就業規則の実際(5)~採用(2)~提出書類(2)

個人情報の取得には配慮が必要

個人情報の取得は、業務の目的の範囲内で収集、保管、使用しなければなりません。

また、厚生労働省は以下のような項目について、面接時に質問したり、情報を収集したりしないよう十分配慮するようにという行政指導をしています。

<本人に責任のない事項>

本籍・出生地に関すること
家族に関すること(職業、続柄、健康、地位、学歴、収入、資産など)
住宅状況に関すること(間取り、部屋数、住宅の種類、近郊の施設など)
生活環境に関すること(生い立ちなど)
<本来自由であるべき事項>

宗教に関すること
支持政党に関すること
人生観、生活信条に関すること
尊敬する人物に関すること
思想に関すること
労働組合・学生運動など社会運動に関すること
購読新聞・雑誌・愛読書などに関すること
<その他>

身元調査などの実施
合理的・客観的に必要性が認められない採用選考時の健康診断の実施

 

その他のポイントは?

(1)学歴チェック
新卒の採用選考の際に、学校の「卒業見込証明書」を提出させる会社は少なくありません。 ところが、入社の段階で「卒業証明書」を出させない会社が意外とあります。

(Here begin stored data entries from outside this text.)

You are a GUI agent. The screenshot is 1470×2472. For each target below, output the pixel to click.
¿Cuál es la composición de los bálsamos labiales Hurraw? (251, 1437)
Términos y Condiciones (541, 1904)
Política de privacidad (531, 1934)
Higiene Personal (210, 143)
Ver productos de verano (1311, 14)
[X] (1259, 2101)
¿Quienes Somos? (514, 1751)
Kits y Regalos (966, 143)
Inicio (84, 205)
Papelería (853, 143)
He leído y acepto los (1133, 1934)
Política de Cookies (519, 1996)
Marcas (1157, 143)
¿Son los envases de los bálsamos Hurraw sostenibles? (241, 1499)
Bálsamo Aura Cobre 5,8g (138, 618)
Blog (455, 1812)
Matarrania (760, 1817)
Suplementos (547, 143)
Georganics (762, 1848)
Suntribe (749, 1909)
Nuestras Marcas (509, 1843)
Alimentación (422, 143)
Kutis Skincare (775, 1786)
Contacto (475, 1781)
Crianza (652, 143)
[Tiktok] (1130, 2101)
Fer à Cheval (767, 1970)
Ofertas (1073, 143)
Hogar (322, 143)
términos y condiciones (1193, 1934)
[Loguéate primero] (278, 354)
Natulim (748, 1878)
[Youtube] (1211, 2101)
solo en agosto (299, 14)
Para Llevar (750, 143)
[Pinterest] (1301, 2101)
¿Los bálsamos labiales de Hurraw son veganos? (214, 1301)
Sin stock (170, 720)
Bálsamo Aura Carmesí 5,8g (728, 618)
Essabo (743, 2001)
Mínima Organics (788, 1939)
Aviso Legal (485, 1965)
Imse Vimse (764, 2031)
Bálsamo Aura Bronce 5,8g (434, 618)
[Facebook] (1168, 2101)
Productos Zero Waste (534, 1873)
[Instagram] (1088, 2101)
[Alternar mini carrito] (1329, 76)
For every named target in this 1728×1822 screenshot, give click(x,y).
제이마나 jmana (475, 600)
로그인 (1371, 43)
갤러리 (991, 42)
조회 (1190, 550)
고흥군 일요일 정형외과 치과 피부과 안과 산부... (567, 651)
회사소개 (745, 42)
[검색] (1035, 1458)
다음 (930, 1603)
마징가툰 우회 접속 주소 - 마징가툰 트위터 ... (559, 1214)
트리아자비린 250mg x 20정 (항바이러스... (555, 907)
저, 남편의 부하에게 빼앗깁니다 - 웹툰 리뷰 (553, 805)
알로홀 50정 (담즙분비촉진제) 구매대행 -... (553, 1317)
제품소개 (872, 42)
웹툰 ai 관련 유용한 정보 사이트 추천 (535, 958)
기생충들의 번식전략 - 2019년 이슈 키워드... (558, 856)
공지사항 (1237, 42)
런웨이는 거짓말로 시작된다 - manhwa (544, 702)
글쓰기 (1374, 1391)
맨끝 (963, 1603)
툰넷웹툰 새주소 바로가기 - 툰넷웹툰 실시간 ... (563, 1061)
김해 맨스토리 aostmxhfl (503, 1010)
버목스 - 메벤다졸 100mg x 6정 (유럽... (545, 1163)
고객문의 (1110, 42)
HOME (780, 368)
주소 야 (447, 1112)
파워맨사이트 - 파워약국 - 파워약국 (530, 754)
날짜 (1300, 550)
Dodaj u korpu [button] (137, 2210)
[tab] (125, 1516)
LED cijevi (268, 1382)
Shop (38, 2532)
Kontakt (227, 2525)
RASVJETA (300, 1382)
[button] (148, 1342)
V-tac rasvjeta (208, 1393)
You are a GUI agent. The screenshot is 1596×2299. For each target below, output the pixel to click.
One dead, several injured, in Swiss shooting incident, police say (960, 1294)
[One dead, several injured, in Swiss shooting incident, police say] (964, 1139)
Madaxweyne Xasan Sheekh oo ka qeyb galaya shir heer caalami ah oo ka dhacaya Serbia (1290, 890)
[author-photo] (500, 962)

その場合、その人の最終学歴は、何をもって確かめるのでしょうか? 「当社は学歴不問採用だから」ということであれば、それでもいいのですが。
(であれば、「卒業見込証明書」も不要ですね)。

また、卒業できなかった学生の内定をどうするかは、会社の人事政策次第です。

・そのまま入社させる
・単位取得に差し支えのない範囲で会社に来てもらう。(学校は卒業させる)
・採用取り消しにする …

いろいろな方法があります。

最悪なのは、「そんなはずではなかった」というケース。
つまり、卒業したと思っていたら、実はそうではなかったという場合です。

そんなトラブルを避けるためにも、入社時に卒業証明書を提出させるのがいいですね。

(2)住民票記載事項証明書
今どき住民票を提出させている会社はないと思いますが…

現住所の把握は必要です。
そのため、この書類を出してもらいます。

 

必要書類の提出がなかったら

期限までに書類等の提出がなかったら、会社としてはどう対処すべきでしょうか?
これは実務上も困ることが多いですし、何より、入社の時点から会社の指示に従わないの ですから、厳正に対処すべきです。

必要書類を提出しないのは、労働者の義務違反として、適格性が疑われます。
就業規則にもその点を明示しておくのが望ましいですね。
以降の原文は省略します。